__DOCUMENT EXCERPT__
>> Begin

The Sunday Long Read, 10/17/21

Hello again! You’re in good hands this week, as we put Erika Hayasaki in charge of today’s newsletter. She’s brought a bundle of great reads, and some invaluable writing tips as well.

Erika is a writer based in Southern California. Her recent feature stories, regularly making appearances on our lists, have run in The New York Times Magazine, WIRED and The Atlantic. She used to be a national correspondent for The Los Angeles Times. Now she teaches nonfiction storytelling at the University of California, Irvine. She’s currently finishing a book, Somewhere Sisters. It is a true story about adoption, identity and the ties of family. It begins with a pair of identical twin sisters born in Vietnam and separated at birth (Algonquin Books, forthcoming fall 2022). This year, she’s also a Knight-Wallace Reporting Fellow, researching a project about Black and Asian American lives, a tale of two American cities.

And now, enjoy Erika’s Sunday Long Read!

My iCloud Notes app is full of lists of potential story ideas—links, random thoughts, fragments of topics of interest. I teach in the UC Irvine Literary Journalism Program, and we talk all the time about what makes a good idea or pitch. How to turn a glimmer of a concept into an actual longform story? This week, each student in my writing workshop is trying to nail down one deep-dive idea to work on this year. I asked one of my earliest writing mentors to Zoom into our class recently to discuss this process. So I will start with a piece of advice from him, before diving into this week’s list.

Richard E. Meyer is a two-time Pulitzer Prize-finalist in feature writing for When the Shooting Stops and Julia Understands Everything (an incredible narrative that he wrote by interviewing the main subject, who could not speak. He spent 450 hours of conversation with Julia, as she blinked to spell words on a letter board).

>> End

__DATA EXTRACT__
>> Begin

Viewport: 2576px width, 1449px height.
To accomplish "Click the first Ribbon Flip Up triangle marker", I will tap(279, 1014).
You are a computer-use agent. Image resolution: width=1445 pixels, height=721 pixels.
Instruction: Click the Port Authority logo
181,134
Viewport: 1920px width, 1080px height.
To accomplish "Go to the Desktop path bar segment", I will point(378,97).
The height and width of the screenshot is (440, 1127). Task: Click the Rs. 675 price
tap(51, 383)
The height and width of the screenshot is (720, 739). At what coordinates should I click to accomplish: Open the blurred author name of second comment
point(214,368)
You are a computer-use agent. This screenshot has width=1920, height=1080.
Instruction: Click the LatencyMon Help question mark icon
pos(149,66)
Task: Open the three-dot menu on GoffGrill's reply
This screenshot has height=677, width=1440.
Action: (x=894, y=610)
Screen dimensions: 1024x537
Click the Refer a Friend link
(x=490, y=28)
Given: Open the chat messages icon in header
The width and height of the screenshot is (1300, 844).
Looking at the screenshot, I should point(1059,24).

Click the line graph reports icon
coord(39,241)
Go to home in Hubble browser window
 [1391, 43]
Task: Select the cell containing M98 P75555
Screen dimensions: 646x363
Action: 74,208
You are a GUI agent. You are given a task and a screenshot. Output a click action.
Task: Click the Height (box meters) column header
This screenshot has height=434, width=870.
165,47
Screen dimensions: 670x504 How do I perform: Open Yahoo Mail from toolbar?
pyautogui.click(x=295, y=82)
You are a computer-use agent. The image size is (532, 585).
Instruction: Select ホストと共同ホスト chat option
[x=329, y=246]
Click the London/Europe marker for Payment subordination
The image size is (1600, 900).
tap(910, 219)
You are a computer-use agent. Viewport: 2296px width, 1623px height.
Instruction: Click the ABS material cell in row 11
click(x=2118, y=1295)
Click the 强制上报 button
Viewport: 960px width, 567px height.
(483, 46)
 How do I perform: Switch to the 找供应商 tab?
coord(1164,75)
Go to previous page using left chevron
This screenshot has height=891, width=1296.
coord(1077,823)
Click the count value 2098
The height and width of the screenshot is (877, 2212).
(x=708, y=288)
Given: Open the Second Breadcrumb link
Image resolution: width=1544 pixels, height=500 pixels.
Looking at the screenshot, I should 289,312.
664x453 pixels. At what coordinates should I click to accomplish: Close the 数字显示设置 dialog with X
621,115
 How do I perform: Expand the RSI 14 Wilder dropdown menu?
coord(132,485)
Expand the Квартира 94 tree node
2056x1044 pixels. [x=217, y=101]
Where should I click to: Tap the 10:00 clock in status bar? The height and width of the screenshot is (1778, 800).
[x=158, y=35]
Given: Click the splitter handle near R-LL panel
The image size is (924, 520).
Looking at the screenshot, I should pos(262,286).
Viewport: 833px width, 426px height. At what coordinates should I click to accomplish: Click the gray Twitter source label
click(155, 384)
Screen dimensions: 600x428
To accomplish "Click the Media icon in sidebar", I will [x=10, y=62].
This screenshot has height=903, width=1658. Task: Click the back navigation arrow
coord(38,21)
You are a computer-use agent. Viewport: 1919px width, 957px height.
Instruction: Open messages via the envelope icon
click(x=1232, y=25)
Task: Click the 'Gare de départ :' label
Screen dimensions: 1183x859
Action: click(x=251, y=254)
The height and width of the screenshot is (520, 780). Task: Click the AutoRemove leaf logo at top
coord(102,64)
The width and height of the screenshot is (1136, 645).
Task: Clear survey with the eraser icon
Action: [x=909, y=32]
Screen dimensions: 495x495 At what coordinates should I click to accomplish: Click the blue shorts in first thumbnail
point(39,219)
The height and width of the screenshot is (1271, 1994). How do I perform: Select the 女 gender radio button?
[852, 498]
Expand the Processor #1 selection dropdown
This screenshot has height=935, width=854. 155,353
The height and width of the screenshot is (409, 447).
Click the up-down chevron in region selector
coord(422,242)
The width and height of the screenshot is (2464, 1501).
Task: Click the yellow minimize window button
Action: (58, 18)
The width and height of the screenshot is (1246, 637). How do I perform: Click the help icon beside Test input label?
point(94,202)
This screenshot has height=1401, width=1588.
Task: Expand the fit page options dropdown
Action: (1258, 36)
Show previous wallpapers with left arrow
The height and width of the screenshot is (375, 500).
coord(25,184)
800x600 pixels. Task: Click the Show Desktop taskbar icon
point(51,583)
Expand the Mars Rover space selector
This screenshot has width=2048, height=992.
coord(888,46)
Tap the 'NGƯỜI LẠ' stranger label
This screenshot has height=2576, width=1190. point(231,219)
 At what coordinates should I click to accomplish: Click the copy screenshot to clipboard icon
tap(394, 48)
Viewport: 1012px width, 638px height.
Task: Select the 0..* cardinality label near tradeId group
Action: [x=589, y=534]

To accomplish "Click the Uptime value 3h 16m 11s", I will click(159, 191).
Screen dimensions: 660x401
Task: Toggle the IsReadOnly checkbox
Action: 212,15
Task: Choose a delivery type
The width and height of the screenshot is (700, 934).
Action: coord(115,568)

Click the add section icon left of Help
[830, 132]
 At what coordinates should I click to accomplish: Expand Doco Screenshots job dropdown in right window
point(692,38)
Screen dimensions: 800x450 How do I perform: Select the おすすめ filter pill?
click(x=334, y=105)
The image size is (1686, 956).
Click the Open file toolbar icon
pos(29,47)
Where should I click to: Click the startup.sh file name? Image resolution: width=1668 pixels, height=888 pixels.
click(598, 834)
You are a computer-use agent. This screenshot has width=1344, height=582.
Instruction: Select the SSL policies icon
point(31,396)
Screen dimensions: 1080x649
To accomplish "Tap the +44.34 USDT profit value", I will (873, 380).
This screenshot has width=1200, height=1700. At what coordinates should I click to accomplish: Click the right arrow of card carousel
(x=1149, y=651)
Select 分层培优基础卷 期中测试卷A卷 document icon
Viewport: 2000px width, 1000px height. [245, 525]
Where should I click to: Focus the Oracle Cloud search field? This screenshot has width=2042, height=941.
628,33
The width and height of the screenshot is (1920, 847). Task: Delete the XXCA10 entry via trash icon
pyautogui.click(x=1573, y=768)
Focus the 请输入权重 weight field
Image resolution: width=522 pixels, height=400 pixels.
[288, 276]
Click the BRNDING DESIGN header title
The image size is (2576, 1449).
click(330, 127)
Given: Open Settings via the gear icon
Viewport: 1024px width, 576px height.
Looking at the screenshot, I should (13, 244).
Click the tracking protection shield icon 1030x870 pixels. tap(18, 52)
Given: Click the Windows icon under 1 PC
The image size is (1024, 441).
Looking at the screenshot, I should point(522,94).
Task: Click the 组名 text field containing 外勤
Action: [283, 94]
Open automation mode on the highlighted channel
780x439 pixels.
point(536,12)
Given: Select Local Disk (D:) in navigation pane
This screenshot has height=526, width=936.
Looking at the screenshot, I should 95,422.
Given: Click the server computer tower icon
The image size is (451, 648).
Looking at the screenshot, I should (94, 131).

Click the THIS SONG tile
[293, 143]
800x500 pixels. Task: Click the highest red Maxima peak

>> End

__DIRECTIONS__
a – Indicate whether each of the following statements agrees with the newsletter excerpt. Answer yes or no, and quote the words of the excerpt that decide each case.
(i) Erika Hayasaki formerly worked as a national correspondent for The Los Angeles Times.
(ii) The twin sisters in Somewhere Sisters were born in Japan.
(iii) Richard E. Meyer spent 450 hours in conversation with Julia.
b – Answer the following questions using the newsletter excerpt.
(i) In which program at UC Irvine does Erika Hayasaki teach?
(ii) Which publisher is listed for Somewhere Sisters?
(iii) How did Julia spell words during her conversations with Richard E. Meyer?

__WORKED ANSWERS__
a –
(i) Yes: "She used to be a national correspondent for The Los Angeles Times."
(ii) No: "a pair of identical twin sisters born in Vietnam and separated at birth"
(iii) Yes: "He spent 450 hours of conversation with Julia"

b –
(i) The UC Irvine Literary Journalism Program.
(ii) Algonquin Books.
(iii) She blinked to spell words on a letter board.